As illustrated in FIG. 3, the tail section 24, similar to the tip section 22, is split into two separate tails, or dual tails, 42 and 44. The first tail 42 has a corresponding inside edge 46, and the second tail 44 has a corresponding inside edge 48. The inside edge 48 has substantially the same curvature as the first lateral edge 30 for a substantial length of the inside edge 40. As illustrated in FIG. 3, this distance is marked as L_E. Similarly, the inside edge 46 has the same curvature as the second lateral edge 32 for a substantial portion of the length of the inside edge 46, also in this embodiment marked as L_Ein FIG. 3. In this manner, the edges 30, 48 are separated by substantially the same distance from one another throughout the distance L_E, and the edges 32, 46 are separated by substantially the same distance from one another throughout the distance L_E. Such a split tail 24 enhances turning by providing the additional turning edge. As will be understood, when a skier rolls the ski onto lateral edge 30, the inside edge 48 also has pressure applied thereto, resulting in an additional edge that is active in turning. This additional edge 48 acts to effectively increase the length of the first lateral edge 30 during a turn. The second lateral edge 32 and inside edge 46 behave in a similar manner. This effectively allows the tail 22 to act as two separate skis during a turn. Similarly as described with the tips, the gap between each of the tails 42, 44 extends a substantial distance into the ski body, and the total length of the gap is somewhat longer than L_E, because the edge of the inside of the gap departs from the curvature of the outside edge for the relatively short of the edge connecting the two inside edges 46, 48. This edge is illustrated in bold in FIG. 3 and is designated D. In one embodiment, the edge D is has a radius, or bevel, in the vertical direction in order to glide over or through snow with relative ease, and with the correct amount of snow spray, in a case where the skier is skiing backwards. Such a split tail provides many of the same properties in powder and on hard-packed snow as described above with respect to the ski tip 22.
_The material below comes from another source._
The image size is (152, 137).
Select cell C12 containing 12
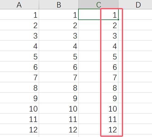click(x=98, y=129)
Referring now to FIG. 4, a top plan view of a pair of symmetrical skis 20, 50 of an embodiment of the invention is described for a right turn. FIGS. 5A and 5B are corresponding side elevation views of the skis of FIG. 4. Each ski also has bindings 52 for securing the skier's boots to the skis. As is understood, when alpine skiing, in order to execute a turn the skier applies pressure to the inside edge 32 of the outside ski 20. The skier may also apply some pressure to the outside edge of the inside ski, but the primary force generating the turn is applied to the outside ski, and as such this example focuses on the outside ski with the understanding that similar results are generated by the inside ski if pressure is applied thereto. The outside boot is engaged to the binding 52 such that pressure is at the toe and heel portions of the binding 52, with the center of pressure applied to the outside ski 20 at point 60. The turning edges are illustrated as cross-hatched edges in the drawing figures. In the illustration of FIG. 4, the turning edges are the medial edge 32, as well as the corresponding inside edge 38 of the split tip and the inside edge 46 of the split tail. As will be understood, if a skier were turning left, the converse would be true, with the inside edges of the right ski 50 being the turning edges. Furthermore, as will be recognized by one of skill in the art, if the ski is traveling over sufficiently hard-packed snow, when the skier rolls the ski on edge to execute a turn the corresponding inside edges may not be in contact with the snow, and thus the medial edge 32 may be the only turning edge in contact with the snow surface. Furthermore, in embodiments where the interior edges are not active edges, the medial edge 32 is the only turning edge. However, such a ski with split tips and/or a split tails may provide increased active edge hold and better carving performance by creating more torsional rigidity along the tip and tail portions of edge 32, as well as other benefits when used in such conditions, as discussed above.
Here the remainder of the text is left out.